I sat and heard a story from a Christian who talked about his boss who previously “cursed like a sailor.” He talked about how that boss started by not cursing around him because he knew he was a Christian and he didn’t want to offend him. He talked about how over time the boss stopped cursing all together and that brought this Christian joy. He said he recognized that his boss wasn’t a Christian, but basically, at least he didn’t curse any more.
Few things pain me as much as hearing how happy Christians are with people being good. Happy to the point of contentment. Happy to the point of satisfaction. Happy that people’s behaviors are not offensive.
The problem is that you are reinforcing a different religion. Now, those practicing that religion might not call it that, but that’s essentially what it is – a religion of humanistic moralism. (Maybe you prefer I call it humanism or something else to be technical, but this is not a technical blog).
The neo-atheistic movement claims that people can be pretty good and overly moral without religion. I wouldn’t disagree completely. So why is this such a powerful statement? It is because we’ve made Christianity, and all religions, about being good.
So when Christians are happy to have “good kids” come out of years of sunday school, children’s church, and youth group, we’ve settled for being moral over being Christian. For many, being good equals being Christian but in anything that is not fueled by Christ we cannot call Christianity. It may look similar to Christianity from the outside, but that’s just the behavior. It may even look better than some Christians, nicer, more graceful, but it’s not Christian; it’s being good. It’s being nice. It’s reliant on your ability to be these things. It ignores Jesus in John 15:5.

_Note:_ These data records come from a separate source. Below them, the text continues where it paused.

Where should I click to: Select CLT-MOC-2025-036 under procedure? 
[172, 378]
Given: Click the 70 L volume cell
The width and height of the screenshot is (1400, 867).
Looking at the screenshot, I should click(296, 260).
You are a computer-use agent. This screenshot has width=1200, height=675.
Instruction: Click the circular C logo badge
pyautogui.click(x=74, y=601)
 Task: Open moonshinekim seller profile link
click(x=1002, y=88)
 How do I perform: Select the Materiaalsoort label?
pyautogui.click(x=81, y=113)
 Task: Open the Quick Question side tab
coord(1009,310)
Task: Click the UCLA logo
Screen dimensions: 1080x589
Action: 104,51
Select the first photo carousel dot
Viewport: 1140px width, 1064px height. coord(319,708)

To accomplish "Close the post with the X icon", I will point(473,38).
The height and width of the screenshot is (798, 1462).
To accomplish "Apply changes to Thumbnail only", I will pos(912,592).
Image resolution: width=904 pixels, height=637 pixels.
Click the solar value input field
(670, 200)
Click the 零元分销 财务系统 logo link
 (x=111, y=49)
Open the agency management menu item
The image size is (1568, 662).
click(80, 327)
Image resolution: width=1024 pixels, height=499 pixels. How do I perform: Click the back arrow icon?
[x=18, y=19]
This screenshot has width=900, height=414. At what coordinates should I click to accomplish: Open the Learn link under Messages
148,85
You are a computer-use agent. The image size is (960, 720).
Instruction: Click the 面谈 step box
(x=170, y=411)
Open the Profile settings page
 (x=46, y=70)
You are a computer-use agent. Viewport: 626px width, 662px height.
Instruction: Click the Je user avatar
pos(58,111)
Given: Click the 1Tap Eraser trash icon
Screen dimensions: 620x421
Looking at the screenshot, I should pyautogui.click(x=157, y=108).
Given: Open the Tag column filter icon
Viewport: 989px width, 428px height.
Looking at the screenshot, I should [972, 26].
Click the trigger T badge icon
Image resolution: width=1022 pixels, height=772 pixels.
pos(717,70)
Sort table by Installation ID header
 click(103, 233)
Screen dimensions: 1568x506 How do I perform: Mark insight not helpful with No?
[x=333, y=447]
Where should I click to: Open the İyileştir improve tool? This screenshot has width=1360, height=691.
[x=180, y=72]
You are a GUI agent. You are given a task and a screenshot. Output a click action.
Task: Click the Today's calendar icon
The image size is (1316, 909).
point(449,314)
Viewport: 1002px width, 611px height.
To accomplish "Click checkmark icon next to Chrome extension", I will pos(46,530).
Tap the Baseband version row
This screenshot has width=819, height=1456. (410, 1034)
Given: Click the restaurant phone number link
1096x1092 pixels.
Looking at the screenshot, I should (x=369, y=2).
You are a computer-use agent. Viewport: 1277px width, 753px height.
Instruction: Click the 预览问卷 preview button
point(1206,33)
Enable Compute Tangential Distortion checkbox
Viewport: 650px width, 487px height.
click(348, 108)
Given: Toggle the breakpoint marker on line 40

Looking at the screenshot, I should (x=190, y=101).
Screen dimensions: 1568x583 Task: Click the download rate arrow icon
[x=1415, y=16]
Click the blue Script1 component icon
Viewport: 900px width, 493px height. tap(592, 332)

Being a Christian means you are reliant on Christ not only for your salvation, but as the whole motivation and transforming power in your life. He changes you on the inside and that works it way out into your behaviours. There are behavioral implications of being a Christian, but they are the outworkings of an inward working. They are secondary to what primarily is happening, ongoing, to your heart and mind as you are filled with Christ by the Holy Spirit.
If you’re good, that’s great. But I want you to know Christ. I want you to behold Him and rely on Him. I want you to lay down your ways, to turn from the path you’re on, even if it’s a good path, for The Way – Jesus Christ. Give up good for the greatness of God. I am interested in you becoming a follower of Christ. Maybe you’ll be a good person, but that’s because Christ has transformed you, motivating you inwardly, empowering you through the Holy Spirit, to act differently.
I’m sure your family, friends, neighbors, and co-workers are all happier when you’re moral and good. I’m sure you feel some self satisfaction at your comparative goodness when you look around. But my brothers and sisters in Christ, we call that self-righteousness because you are righteous in and by your self. This is not Christianity, and if Christianity is your banner and your claim, then you cannot be simply be happy enough in being good. If you could, why did Jesus have to come and die on the cross? If you do, you’re missing the transforming power of Christ.